For this to happen, the blue economy needs a large pool of highly-qualified and skilled professionals. Yet today, many blue economy sectors have difficulties finding the right people. Only by developing targeted educational pathways, it will be possible to address the skill mismatch!
In 2015, long before the Green Deal, the Biotechnology Department at La Rochelle University in France came to very similar conclusions and proposed a higher-education course dealing with blue biotechnology. Then, in 2016 an EMFF-funded blue career call was out, and the University submitted a proposal with the Catholic University of Valencia, the University of Stirling, CIIMAR, the Conference of Peripheral and Maritime Regions, as well as two industry partners, Valbiotis and Xanthella.
And that’s how the “Blue Biotechnology Master for a Blue Career” (BBMBC) was born. The project developed an entirely new curriculum for postgraduates to empower them with blue biotechnology skills. Combining traditional lectures with work-linked training, the master strengthened the link between academia and industry. The industry partners took an active role in designing and delivering the courses, and hosted students for their on-the-job training.
The master welcomed 40 students – most of them still working in marine biotech companies. Further, 15 more students attended the “Spanish version” of the same master, organised by the Catholic University of Valencia.
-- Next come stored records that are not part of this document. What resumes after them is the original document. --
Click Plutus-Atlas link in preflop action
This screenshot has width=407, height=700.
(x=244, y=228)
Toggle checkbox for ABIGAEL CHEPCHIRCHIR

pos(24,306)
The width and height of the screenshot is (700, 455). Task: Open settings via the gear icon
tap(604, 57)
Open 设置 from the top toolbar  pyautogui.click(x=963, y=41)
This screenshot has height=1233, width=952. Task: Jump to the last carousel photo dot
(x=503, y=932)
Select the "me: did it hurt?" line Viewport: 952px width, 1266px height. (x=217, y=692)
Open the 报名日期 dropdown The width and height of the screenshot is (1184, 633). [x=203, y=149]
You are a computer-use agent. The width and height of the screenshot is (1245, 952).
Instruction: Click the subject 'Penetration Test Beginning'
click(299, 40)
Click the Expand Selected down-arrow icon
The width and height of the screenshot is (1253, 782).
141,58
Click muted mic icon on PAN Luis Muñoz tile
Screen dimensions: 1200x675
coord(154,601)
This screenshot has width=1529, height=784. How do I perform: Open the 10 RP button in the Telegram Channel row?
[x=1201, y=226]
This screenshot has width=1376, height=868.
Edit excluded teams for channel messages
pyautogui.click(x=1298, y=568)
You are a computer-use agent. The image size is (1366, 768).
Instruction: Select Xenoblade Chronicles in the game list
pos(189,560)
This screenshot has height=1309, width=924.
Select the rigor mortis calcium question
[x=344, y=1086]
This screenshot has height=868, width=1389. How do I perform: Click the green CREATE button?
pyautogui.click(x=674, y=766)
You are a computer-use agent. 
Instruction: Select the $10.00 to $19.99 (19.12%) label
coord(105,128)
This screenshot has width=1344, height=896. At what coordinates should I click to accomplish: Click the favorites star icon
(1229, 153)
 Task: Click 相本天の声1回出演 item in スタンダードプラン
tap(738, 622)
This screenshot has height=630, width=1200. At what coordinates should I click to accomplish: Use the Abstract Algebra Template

"We knew from the beginning that we had to find funds to go further. We wanted to convert our project and our master II in a complete two-year master entirely focused on marine biotechnology, since job opportunities are increasing and labs and industries need skilled students".
BBMBC ran from January 2017 to December 2018, but its legacy is still very much alive. During the final meeting, La Rochelle University invited some of the BBMBC teachers to participate in a European University Alliance project, EU CONEXUS (now EU CONEXUS Plus), which spun off a new Joint Master Programme in Marine Biotechnology, led by the Catholic University of Valencia.
BBMBC acted as a catalyst: thanks to the knowledge gained through it, La Rochelle University took part in MarENet, which aimed to bridge the gap between training offer and industry needs in the blue economy. While MarENet ended in October 2021, its stakeholder network still operates under the brand “Atlantic Maritime Knowledge Centre MarENet”, maintaining a catalogue of training opportunities in the Atlantic sea basin.
La Rochelle University also took part in several events organised by the Atlantic Arc Commission and this helped matching skill gaps with the needs of the private sector. Some of these events offered project partners the opportunity to liaise with similar EU projects, such as MATES and MENTOR, thus capitalising on the BBMBC experience.
The essence of this amazing journey is perfectly captured in the words of Stéphanie Bordenave-Juchereau, BBMBC project coordinator:
“We created a strong European marine biotech dream team of teachers and researchers ready to promote blue biotechnology”.